Tak lama kemudia, kita mengingkat janji dalam sebuah hubungan yang dikenal sebagai pacaran, kalau dalam agamamu namanya ta’aruf. Kita menjalaninya dnegan bahagia, tidak ada pertengkaran, tidak ada cekcok, tidak ada krikil yang menghambat perjalanan kita. Dimana ada aku pasti ada kamu, dimana ada kamu pasti ada aku. Bosan?. Itu hanya sugesti saja katamu Semua orang iri kepada kita. Setiap hari kamu berada disampingku, aku merasa tidak ada lagi yang kubutuhkan di dunia ini.
Lima tahun kita menjalaninya, aku ingat sekali sewaktu kamu memintaku untuk pergi menjauh, kamu memintaku untuk tidak lagi menghubungimu. Ketika aku bertanya, apa alasanya kamu hanya menjawab tidak tahu, kamu hanya bilang mungkin kita memang tidak berjodoh.
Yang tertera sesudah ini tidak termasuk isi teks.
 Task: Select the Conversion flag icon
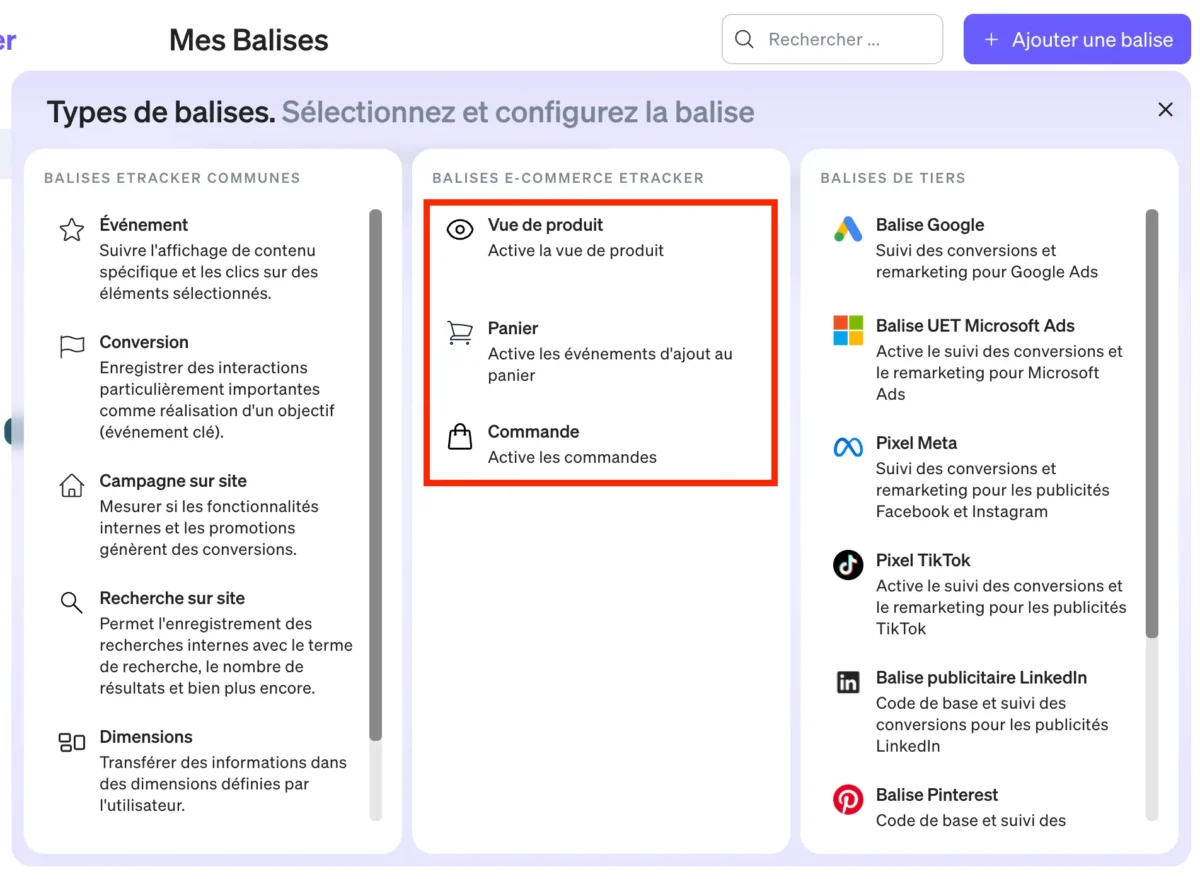point(72,347)

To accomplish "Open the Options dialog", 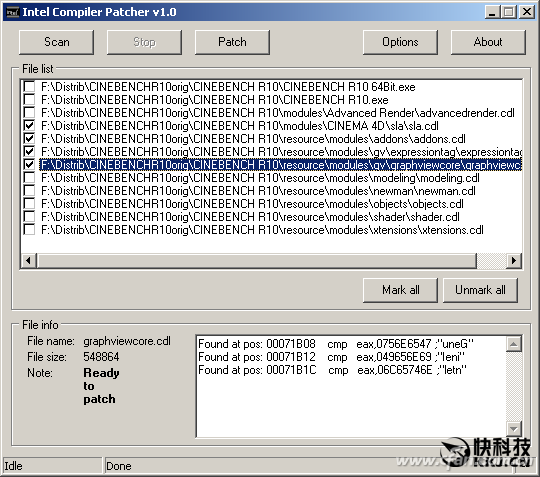I will (400, 42).
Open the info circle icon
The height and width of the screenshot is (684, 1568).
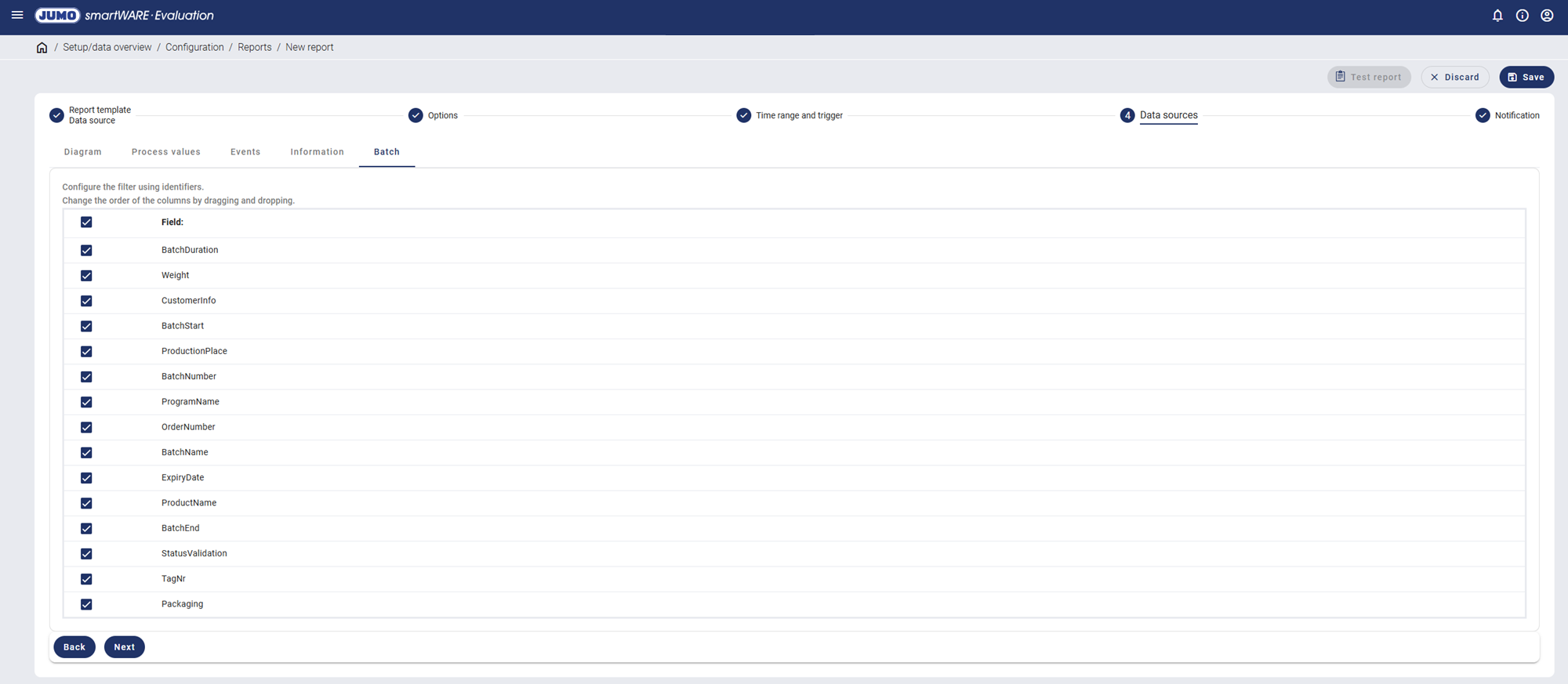[1522, 16]
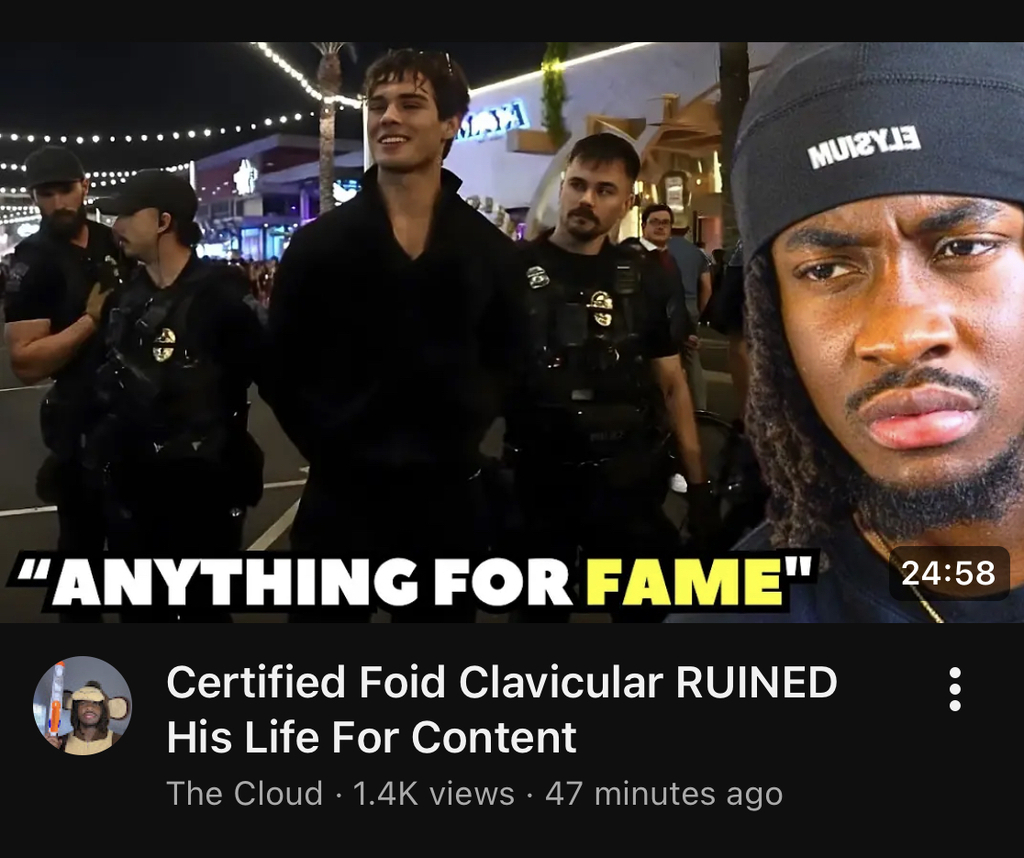Click the 1.4K views text
1024x858 pixels.
433,793
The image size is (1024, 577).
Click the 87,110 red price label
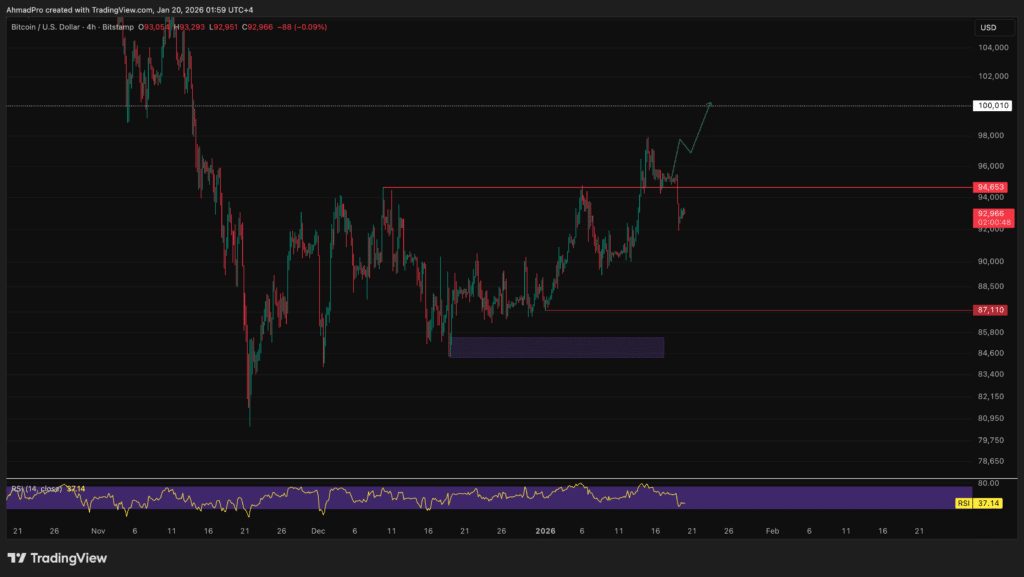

Aku tidak habis pikir, kenapa ini kamu lakukan, kenapa kamu tega?, membuat hubungan kita, aku menjalanainya dengan serius dan perasaan penuh bahagia, seperti mainan saja. Kamu sepertinya tahu kapan harus bermain dan kapan berhenti bermain. Aku tidak bisa berkata-kata hanya tertunduk. Lenyap lah harapanku. Aku seperti sampah yang dicampakan di sembarang tempat. Tanpa tahu harus berbuat apa lagi.
Kita kembali berpisah, katamu ini adalah jalan yang terbaik. Ah...klise kataku dalam hati. Kalau kamu memang tidak suka lagi padaku, muak meliahtku, benci serta bosan sama akau, bilang saja. Tak usah memakai kata-kta klise yang telah dipakai orang-orang sejak ribuan tahun yang lalu. Tak usah memakai alasan yang tidak jelas, tidak usah meminta maafku. Aku sudah tak punya rasa itu lagi, karena aku sanagt mencintaimu, sangat sayang padamu.